Measures to curb the price of meat
The Government launched a series of measures to improve supply and facilitate demand access to meat. Among other measures, the Government presented:
For consumers
- The adherence of beef exporting companies to the Fair Price Program for toincrease the offer of the 7 cuts at differential prices with a predictable price path.
- The prices agreed will remain until March 31 and then these cuts will have a guideline of 3.2% until June 30.
- The price was lowered by an average of 35% with which supermarkets were marketing the cuts.
- This will allow increase the volume of meat from the predecessor Cortes Cuidados program. Now the monthly marketing offer will be 15,000 tons.
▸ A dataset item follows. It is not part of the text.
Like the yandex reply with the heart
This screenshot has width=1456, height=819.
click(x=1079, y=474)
- The 7 cuts of meat are: roast, buttock, matambre, empty, skirt, shoulder and roast cover.
- The commercialization will be carried out every day in supermarkets and hypermarkets and refrigerator butcher shops. Work will be done with the supermarkets located in ASU, CAS and FASA on the days of sales of these cuts.
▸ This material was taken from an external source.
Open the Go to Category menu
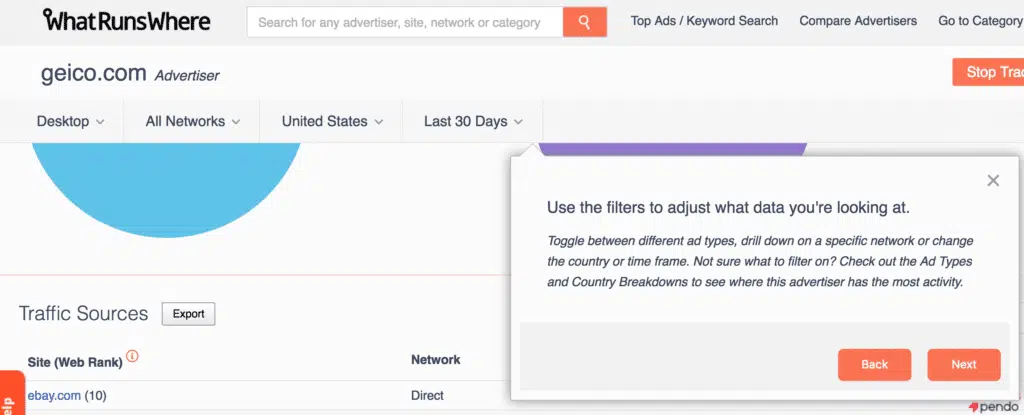click(x=980, y=21)
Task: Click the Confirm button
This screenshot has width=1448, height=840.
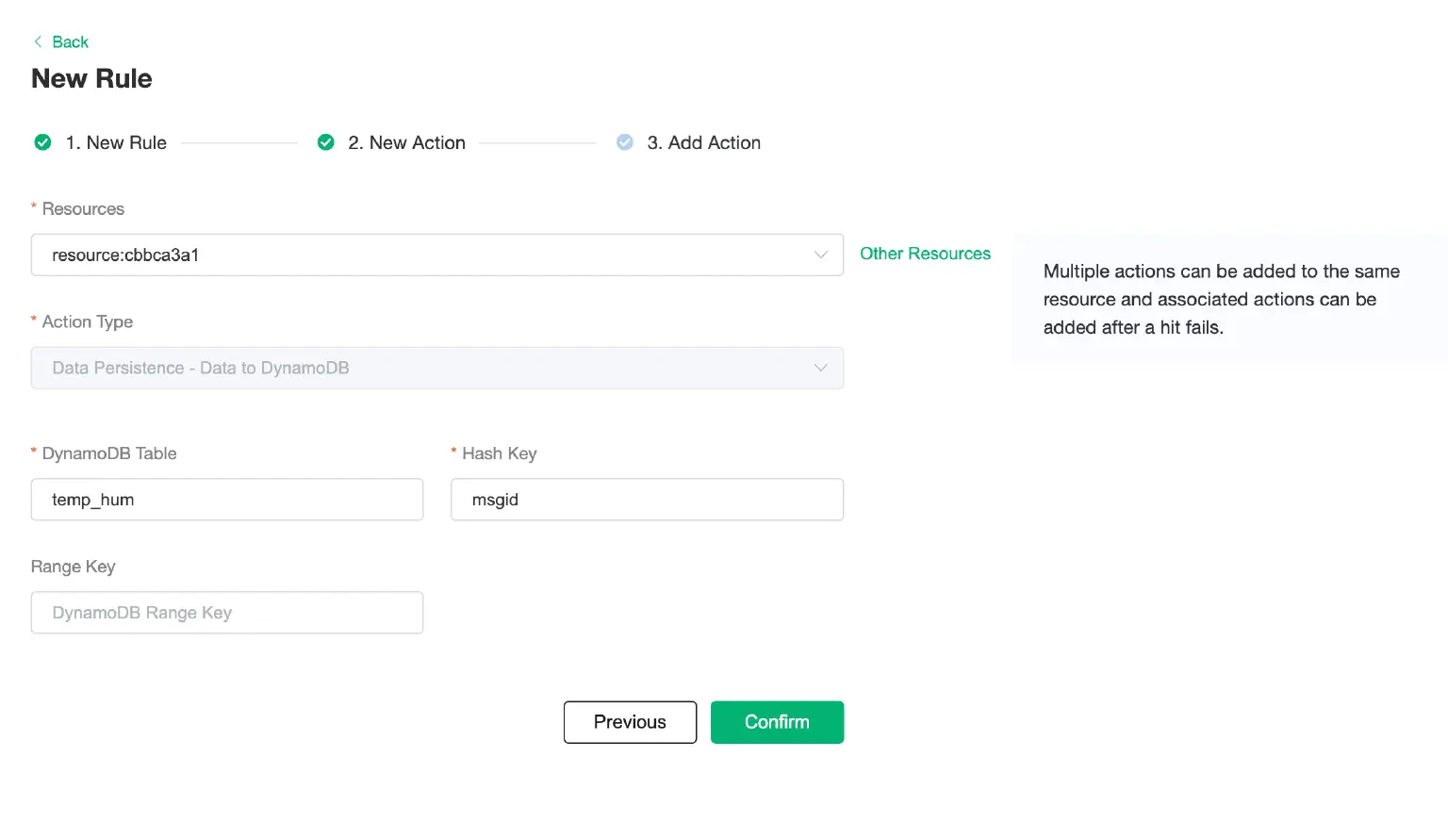Action: tap(777, 722)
- Reimbursement of purchases with bank and non-bank debit cards through AFIP. The benefit will be for purchases in businesses that are registered with the AFIP on the effective date of the program.
- Includes butchers, mini-markets and shops thatthat are registered in the VAT as MiPyme. Hypermarkets and chain supermarkets are excluded.
- 10% of the total purchase will be refunded within 48 hours, and the refund will be capped at $2,000 per calendar month. Equivalent to monthly purchases of $20,000 in small butcher shops.
- Reimbursements for consumers. Banco Nación offers a 35% promotion for Neighborhood Businesses on Saturdays for purchases with a physical credit card and debit card from Banco Nación and also applies to payments through BNA+ MODE by scanning QR. The withdrawal cap is $3,000 per transaction. The 35% promotion with Banco Nación on Fridays for butcher shops will be incorporated in the coming days, with a refund limit of $3,000 per transaction.
For merchants
- Deferral of payment of AFIP control tax obligations due until 12/31/2023, namely:
- Butcher shops subject to the Simplified Regime for small taxpayers: 90-day deferral of the payment of the integrated tax -tax component.
- Responsible butcher shops registered in VAT: 90-day deferral of payment of the balance of the corresponding VAT affidavit.
- Suspension until 12/31/2023 of the full exclusion of the Simplified Regime for Small Taxpayers and/or Automatic Deregistration.
- Exemption or exemption in Gross Income in the Province of Buenos Aires by ARBA for one year to retail butcher shops registered in the Registry (characterized as such in the AFIP Registry System). Likewise, they will be excluded from the withholding regimes set by that Provincial Administration for the same term.
- Bancarization of butcher shops and neighborhood businesses through the BNA Commerce account 100% subsidized for 12 months so that butcher shops can charge with debit and credit cards.
- Loans for butcher shops. Banco Nación will offer a line of loans for up to 3 months of sale with a maximum of 5 million pesos for working capital. The credits are for Individuals and Mipymes with at least 12 months in AFIP.
For producers
- Modification of the treatment of Leather for commercialization in the local market and export:
- Resolution No. 537/92 is repealed and the payment of export duties would be made on a real tax base, since this will be on the FOB value of the operation.
- In 2016, only 1% of raw leather was exported. During the pandemic (20/21) that value climbed to almost 60%, stabilizing during 2022 at 50%.
- Increase in cattle heads – Improvement of the cost equation for the Producer:
- Producers will be able to access subsidies for up to 40% of the food necessary for the completion of the animals in feedlot.
- An income of 180 thousand animals per month is estimated, entering about 5 thousand new producers.
- Each producer may enter up to 100 animals into the Program, which may only be destined for consumption in the domestic market.
- The Program foresees a duration of 4 months with a fiscal cost of $14.900 million.